If I had to introduce computer science to someone, I would probably do it
the following way, as a closed shot that progressively reveals the big
machinery behind what one trivially calls a computer:
At the beginning is the bit. With a sequence of bits, one can encode
numbers, words and sets. Set theory actually tells us that the former two are only
special cases of the latter. A (cardinal) number is the size of some set, what purists
see as the set of all sets of the same size. A word is an ordered sequence of (Unicode)
numbers, i.e. the set of all subsets of increasing size that include these numbers.
Simply put, bits encode arbitrary symbols that we use to denote things.

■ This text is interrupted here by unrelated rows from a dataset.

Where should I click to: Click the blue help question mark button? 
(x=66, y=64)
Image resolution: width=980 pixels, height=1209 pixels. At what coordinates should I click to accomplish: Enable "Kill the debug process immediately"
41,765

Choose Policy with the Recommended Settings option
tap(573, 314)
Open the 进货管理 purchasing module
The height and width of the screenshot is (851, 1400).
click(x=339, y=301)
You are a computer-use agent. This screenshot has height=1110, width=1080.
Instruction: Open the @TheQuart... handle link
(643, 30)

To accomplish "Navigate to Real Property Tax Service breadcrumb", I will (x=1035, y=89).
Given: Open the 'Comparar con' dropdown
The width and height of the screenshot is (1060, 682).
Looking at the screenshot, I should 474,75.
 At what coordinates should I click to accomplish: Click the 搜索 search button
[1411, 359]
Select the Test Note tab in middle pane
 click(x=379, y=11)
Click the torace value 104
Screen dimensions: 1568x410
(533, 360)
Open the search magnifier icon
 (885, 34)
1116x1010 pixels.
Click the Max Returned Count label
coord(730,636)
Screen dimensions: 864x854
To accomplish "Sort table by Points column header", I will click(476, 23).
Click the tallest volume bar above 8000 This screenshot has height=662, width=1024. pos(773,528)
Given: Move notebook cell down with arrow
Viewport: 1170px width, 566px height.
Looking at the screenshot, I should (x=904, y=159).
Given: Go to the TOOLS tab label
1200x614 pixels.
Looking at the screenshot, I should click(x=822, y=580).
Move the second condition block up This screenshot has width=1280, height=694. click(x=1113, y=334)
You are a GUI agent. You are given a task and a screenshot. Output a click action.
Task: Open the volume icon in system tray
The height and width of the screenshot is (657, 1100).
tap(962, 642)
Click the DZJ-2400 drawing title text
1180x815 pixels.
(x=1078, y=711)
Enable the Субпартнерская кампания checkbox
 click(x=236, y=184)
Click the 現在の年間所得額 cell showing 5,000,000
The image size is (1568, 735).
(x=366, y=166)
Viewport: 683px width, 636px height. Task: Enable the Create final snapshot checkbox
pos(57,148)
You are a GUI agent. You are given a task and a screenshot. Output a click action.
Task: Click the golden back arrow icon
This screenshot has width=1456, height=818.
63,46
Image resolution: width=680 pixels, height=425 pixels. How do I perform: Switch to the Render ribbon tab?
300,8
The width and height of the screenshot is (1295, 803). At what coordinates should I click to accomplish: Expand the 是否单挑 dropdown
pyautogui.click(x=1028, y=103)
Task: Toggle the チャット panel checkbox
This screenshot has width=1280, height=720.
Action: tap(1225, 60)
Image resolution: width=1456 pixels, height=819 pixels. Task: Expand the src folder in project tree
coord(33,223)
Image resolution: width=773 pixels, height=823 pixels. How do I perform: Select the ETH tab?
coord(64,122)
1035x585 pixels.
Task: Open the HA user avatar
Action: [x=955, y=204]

Then appears the table. A table is the most elementary way to organize
symbols. Symbols like '1' and '2' relate to each other in a certain way while 'Alice'
and 'Bob' relate to each other in another way. To specify relations, we use other symbols
(table names) like 'lowerThan' or 'person' and declare e.g. lowerThan(1, 2) or person(Bob)
and person(Alice). The lowerThan relation is infinite and we usually not declare it
explicitely but the person relation is something one typically finds in real-world
databases and Alice and Bob must be declared as actual persons at some point (e.g. when
registering an online account). The art of managing such information has occupied computer
scientists for decades. It resulted in relational algebra and SQL, the query language every
programmer should know.
Whenever there is a table, there is a conditional rule not far away. Relations
are generally interdependent. If '1' is lower than '2' and '2' is lower than '3', then '1'
is also lower than '3'. If Alice is a person, then she must have an e-mail address in the
'contact' relation (to confirm her registration): contact(Alice, alice@wonderland.org).
These if/then rules are in fact hiding other logical operators (and, or, not) with
which relations can be combined to build already advanced programs for e.g. reasoning (logical
rules), language understanding (production rules) and robotics and control (condition-action rules).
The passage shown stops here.